**TEXT EXCERPT**.
───
Saturday, December 5, 2009

Child survival

Child survival
In order to reduce rates of childhood death, UNICEF supports immunization, child illness management and injury-prevention programmes.

UNICEF continues to support nationwide immunization drives against measles, tetanus, hepatitis, polio and other childhood diseases. Progress is encouraging:
88 per cent of children under the age of one are vaccinated against measles, compared to 77 per cent in 2004.
Bangladesh regained polio-free status after an imported case was discovered in 2006.
Rates of neonatal tetanus are declining, with only 152 cases reported in 2008.
UNICEF works with the World Health Organization and the Government to increase access to vaccines in 15 low-performing districts. Activities include cold-chain management for local health services and social mobilization programmes that encourage families to bring all children for the full series of immunizations.

Encouraging families to seek treatment for sick children, particularly those suffering symptoms of pneumonia, infection, diarrhoea, malaria or malnutrition, is extremely important. UNICEF supports behaviour change campaigns and social mobilization activities to raise public awareness of the risks to child health. The number of children under the age of five who are taken to health-care providers when suffering symptoms of pneumonia increased from 20 to 30 per cent between 2004 and 2007.

In order to improve the standard of care available to children at health facilities, UNICEF provides new equipment, trains staff and improves patient management systems. UNICEF supports the integrated management of childhood illness in over 200 health facilities at sub-district level. UNICEF currently supports projects in almost 300 sub-district health facilities for the integrated management of childhood illness. In these facilities, the quality of care improved by 50 per cent between 2006 and 2007.
───
Collection entries
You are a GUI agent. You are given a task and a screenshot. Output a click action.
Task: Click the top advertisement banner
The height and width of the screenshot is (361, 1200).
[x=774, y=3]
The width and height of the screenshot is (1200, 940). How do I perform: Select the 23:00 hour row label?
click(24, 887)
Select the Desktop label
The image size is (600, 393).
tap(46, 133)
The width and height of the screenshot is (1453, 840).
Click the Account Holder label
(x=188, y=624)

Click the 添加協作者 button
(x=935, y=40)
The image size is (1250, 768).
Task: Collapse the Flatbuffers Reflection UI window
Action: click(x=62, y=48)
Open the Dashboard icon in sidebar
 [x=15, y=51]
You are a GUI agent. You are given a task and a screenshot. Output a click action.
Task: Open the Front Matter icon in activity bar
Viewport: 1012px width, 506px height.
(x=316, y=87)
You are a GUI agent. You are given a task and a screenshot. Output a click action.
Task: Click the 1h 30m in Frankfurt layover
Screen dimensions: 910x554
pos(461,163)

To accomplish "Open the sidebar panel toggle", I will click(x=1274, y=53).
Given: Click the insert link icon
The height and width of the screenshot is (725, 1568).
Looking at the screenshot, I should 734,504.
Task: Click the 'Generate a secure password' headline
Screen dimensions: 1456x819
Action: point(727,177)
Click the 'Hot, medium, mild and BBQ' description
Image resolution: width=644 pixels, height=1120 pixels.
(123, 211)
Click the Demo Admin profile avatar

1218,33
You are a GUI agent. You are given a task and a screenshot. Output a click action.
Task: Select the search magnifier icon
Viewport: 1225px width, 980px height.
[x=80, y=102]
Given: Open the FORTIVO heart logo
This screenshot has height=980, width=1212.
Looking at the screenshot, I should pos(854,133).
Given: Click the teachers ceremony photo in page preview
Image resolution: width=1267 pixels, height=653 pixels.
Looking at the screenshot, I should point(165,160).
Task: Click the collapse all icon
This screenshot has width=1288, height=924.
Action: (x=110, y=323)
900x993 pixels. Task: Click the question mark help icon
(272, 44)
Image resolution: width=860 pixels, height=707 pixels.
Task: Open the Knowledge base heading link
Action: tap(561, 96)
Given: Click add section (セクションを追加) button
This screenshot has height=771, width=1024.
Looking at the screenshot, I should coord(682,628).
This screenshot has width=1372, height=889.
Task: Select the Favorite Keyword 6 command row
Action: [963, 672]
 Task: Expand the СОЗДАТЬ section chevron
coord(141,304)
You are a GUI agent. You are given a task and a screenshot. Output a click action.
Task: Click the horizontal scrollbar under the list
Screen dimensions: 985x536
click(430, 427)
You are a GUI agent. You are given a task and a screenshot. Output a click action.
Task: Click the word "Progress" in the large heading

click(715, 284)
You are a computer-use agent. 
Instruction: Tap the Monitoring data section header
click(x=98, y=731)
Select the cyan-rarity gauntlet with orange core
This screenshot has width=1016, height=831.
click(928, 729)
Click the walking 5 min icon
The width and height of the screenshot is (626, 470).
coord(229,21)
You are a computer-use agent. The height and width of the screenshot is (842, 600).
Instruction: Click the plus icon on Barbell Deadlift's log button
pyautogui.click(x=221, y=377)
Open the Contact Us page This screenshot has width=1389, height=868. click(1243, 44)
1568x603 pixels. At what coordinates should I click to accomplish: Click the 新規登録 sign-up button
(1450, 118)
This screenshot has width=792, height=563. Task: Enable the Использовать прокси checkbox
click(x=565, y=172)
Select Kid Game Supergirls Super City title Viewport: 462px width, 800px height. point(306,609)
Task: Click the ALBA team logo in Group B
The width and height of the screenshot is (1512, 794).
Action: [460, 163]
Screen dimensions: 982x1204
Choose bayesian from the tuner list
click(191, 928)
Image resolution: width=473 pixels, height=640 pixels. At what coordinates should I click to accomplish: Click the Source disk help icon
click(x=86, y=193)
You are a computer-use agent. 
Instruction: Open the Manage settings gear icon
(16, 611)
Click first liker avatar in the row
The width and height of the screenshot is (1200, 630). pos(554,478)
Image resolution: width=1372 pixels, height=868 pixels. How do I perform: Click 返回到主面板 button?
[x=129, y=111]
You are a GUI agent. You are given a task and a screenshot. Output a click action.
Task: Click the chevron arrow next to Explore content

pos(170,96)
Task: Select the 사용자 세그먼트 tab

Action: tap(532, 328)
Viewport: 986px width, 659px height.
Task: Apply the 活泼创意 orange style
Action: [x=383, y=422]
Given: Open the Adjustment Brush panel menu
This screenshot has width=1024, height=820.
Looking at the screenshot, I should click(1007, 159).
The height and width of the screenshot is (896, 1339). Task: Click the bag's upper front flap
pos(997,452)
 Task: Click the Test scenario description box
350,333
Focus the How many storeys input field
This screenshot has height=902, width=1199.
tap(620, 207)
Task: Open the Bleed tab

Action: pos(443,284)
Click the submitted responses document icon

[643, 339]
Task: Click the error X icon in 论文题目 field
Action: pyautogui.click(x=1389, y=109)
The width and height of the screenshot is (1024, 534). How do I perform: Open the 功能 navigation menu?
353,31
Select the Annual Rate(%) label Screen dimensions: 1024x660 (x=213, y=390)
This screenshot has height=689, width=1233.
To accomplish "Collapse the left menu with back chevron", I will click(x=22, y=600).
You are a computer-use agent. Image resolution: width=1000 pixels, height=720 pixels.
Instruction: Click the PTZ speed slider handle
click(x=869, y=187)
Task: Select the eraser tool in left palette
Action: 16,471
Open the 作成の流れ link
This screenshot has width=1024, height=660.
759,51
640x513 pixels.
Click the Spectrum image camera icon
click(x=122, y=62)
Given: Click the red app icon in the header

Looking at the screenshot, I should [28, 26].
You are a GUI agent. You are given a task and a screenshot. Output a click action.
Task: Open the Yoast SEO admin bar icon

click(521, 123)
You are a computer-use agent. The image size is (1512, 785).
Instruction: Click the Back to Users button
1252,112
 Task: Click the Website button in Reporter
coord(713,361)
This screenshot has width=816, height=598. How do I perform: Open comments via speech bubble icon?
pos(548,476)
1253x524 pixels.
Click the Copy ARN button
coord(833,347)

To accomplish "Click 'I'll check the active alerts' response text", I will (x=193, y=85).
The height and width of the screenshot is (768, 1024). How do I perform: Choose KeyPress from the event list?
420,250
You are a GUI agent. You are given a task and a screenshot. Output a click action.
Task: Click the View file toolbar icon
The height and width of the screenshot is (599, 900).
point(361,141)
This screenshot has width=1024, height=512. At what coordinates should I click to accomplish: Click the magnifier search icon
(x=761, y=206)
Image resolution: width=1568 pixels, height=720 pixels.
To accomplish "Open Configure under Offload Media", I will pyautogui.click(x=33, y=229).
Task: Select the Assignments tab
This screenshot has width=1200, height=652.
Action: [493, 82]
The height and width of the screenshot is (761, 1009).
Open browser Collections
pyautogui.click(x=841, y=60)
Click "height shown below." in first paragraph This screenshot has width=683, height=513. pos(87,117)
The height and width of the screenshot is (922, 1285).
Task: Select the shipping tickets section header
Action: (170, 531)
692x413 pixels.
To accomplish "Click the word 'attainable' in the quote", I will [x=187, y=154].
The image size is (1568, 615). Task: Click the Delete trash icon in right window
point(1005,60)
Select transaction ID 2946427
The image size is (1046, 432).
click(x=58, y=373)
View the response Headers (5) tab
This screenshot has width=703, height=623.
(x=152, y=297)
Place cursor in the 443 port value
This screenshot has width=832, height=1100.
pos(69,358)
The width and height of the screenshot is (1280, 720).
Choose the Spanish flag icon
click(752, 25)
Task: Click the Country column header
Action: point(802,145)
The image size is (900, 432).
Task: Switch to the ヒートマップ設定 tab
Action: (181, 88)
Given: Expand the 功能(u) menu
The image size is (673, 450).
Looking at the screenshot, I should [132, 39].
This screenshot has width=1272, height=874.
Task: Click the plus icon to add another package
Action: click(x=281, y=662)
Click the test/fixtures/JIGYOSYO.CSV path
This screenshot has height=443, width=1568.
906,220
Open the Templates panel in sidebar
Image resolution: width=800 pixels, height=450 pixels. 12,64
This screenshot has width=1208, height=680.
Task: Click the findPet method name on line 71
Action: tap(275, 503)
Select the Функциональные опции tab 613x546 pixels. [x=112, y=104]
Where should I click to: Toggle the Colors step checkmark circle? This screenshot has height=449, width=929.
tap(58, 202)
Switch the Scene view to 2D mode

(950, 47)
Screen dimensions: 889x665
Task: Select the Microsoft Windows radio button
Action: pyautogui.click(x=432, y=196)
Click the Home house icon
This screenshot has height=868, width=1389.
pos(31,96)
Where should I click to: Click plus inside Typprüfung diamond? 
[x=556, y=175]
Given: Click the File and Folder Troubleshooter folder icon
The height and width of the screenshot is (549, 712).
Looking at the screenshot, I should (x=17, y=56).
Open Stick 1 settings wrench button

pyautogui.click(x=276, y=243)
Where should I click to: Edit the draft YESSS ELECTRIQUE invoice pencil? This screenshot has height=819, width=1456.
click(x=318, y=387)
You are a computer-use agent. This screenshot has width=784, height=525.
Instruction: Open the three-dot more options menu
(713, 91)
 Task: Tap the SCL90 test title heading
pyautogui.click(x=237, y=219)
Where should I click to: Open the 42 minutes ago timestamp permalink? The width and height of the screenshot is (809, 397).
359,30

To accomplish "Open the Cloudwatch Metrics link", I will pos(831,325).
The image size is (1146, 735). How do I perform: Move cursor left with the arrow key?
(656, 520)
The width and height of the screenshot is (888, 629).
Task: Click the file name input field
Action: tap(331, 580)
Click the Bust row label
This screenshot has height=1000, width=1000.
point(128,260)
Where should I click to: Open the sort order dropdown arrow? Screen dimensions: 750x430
───
**ASSIGNMENT 1**.
According to the child survival text, how many cases of neonatal tetanus were reported in 2008?
**ASSIGNMENT 2**.
Reproduce everything in the child survival text from "UNICEF works with" down to "series of immunizations.".
None of this data is needed.

**ANSWER SPACE 1**.
152 cases

**ANSWER SPACE 2**.
UNICEF works with the World Health Organization and the Government to increase access to vaccines in 15 low-performing districts. Activities include cold-chain management for local health services and social mobilization programmes that encourage families to bring all children for the full series of immunizations.